Luigi Barzini senior
di Pierluigi Mennitti

"Marzialmente vestito di una uniforme kaki da lanciere inglese (comprata bell'e fatta sullo Strand di Londra), la vita stretta in un lucido cinturone da cui pendeva una rivoltella da cavalleria lunga come una carabina, e accompagnata da un coltellone da caccia che, quando era aperto, pareva una baionetta, le gambe avvolte da quelle fasce elicoidali che erano allora una novità per guerrieri alla moda, il capo sepolto nell'ombra di un esorbitante e autorevole casco di sughero, binocolo e macchina fotografica a tracolla, l'indomani mattina sbarcavo ufficialmente aggregato ad una compagnia di marinai destinata a marciare su Pechino".

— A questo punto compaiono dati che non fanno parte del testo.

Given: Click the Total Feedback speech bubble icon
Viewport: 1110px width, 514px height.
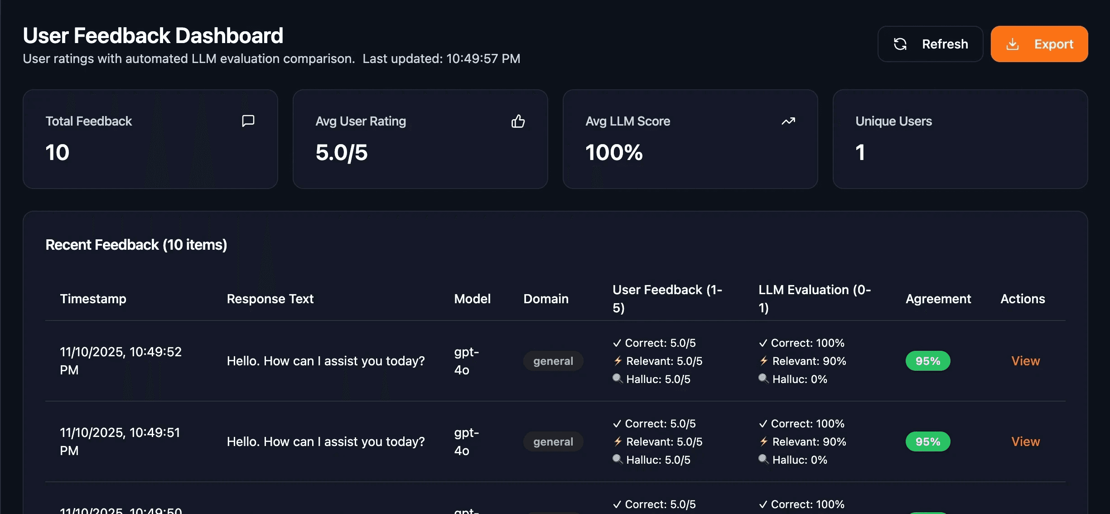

Così vestito irrompe sulla ribalta del giornalismo moderno d'inizio Novecento Luigi Barzini, classe 1874, primo inviato di guerra italiano, al seguito di un contingente tricolore inserito nel corpo di spedizione occidentale inviato in Cina per sedare la rivolta dei Boxer. Ce lo spedì Luigi Albertini per conto del Corriere della Sera. Mai un giornalista italiano si era spinto tanto lontano. Mai a un giornalista italiano era stata data l'opportunità di seguire professionalmente una guerra all'altro capo del mondo. Ma lui era Luigi Barzini, l'uomo educato allo stile e all'ironia anglosassone che diventò il primo italiano globale della carta stampata e restò il più grande di tutti, viaggiando e raccontando della Cina e della Russia, dei Balcani e del Giappone, collezionando uno scoop dietro l'altro e mettendo in fila tutti i grandi nomi della stampa europea e americana.

Cronache asciutte e crude, senza il filtro del moralismo, che strapparono l'Italia dal cantuccio del provincialismo per immergerla nelle tensioni del Novecento che si apriva. Seguirono altre guerre e altri reportage, la macelleria del primo conflitto mondiale, l'Abissinia, Leningrado, il Don. Poi la fine, misera e solitaria, come quella di tanti uomini grandi.